According to Klassen, Michell Ross is an extremely intelligent person and is the most emotional of the three siblings.
“After she testified and everything, she gave me a plaque,” he recalled. “You know, she was thinking about me and my nerves. And it just said ‘spend the day thinking about yourself and calm down. You’re doing good.’ So she’s a really caring child.”
While the Ross twins may now be celebrating Klassen’s legal victory, their thoughts have also turned to their own legal future.
In 2001, around the time of their 19th birthdays, they launched a lawsuit of their own.
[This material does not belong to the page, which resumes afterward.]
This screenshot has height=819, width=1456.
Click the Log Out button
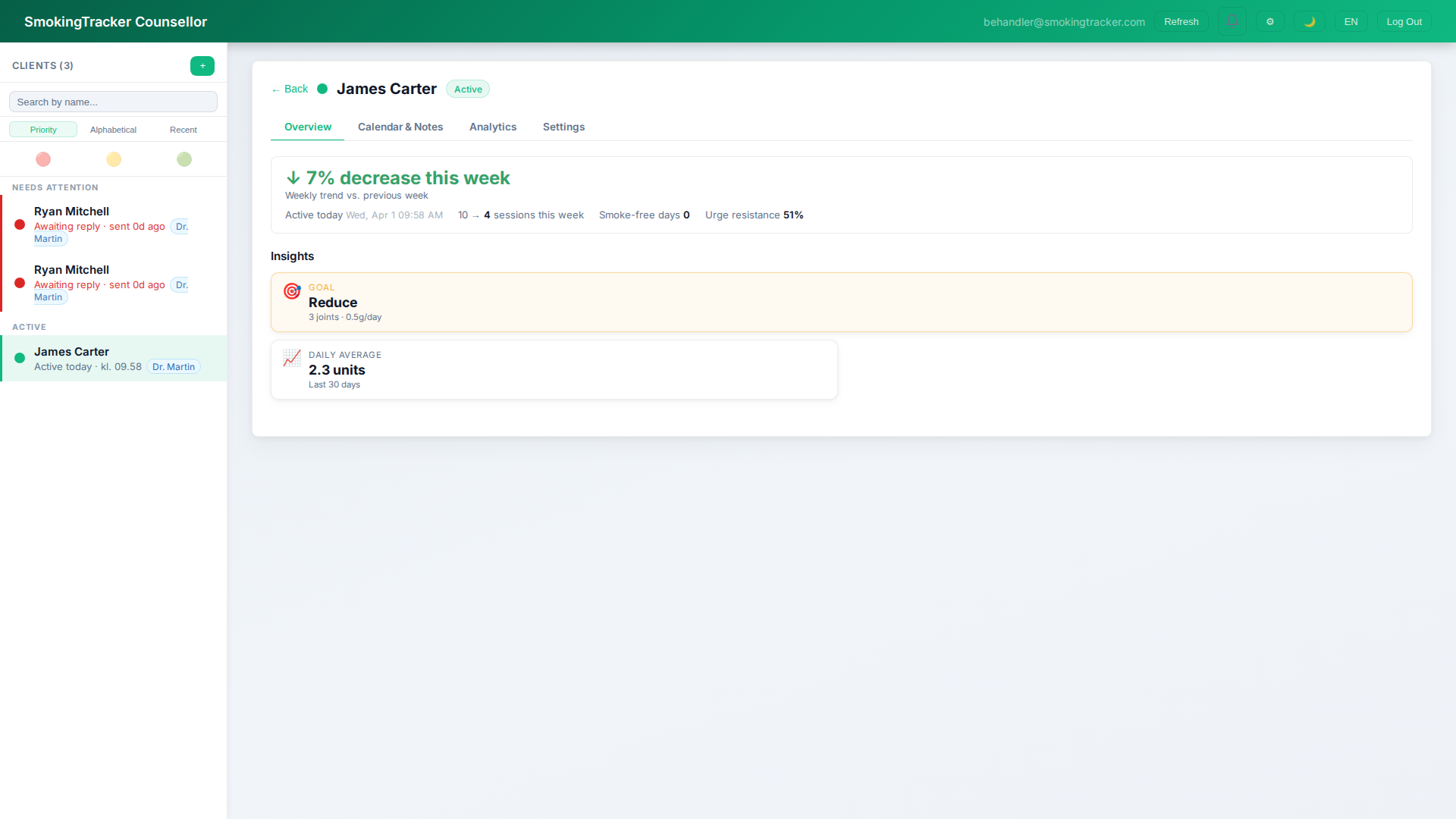click(1404, 21)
The sisters are suing Dueck, Bunko-Ruys, the City of Saskatoon board of police commissioners, the province of Saskatchewan and a number of other parties, according to a statement of claim filed with the Court of Queen’s Bench.
The statement of claim alleges the defendants “owed a duty of care” to the Ross sisters to prevent each of them from being placed in a position where they suffered or were likely to suffer physical harm, suffered or were likely to suffer a serious impairment of mental or emotional functioning and were or were likely to be exposed to harmful interaction for a sexual purpose.
It also alleges the defendants knew Michael Ross was sexually assaulting each of the plaintiffs.
In an interview Wednesday, Robert Borden, lawyer for the Ross twins, said Baynton’s judgment is “very, very helpful” for the Ross lawsuit. No date has been set for a civil trial, he said.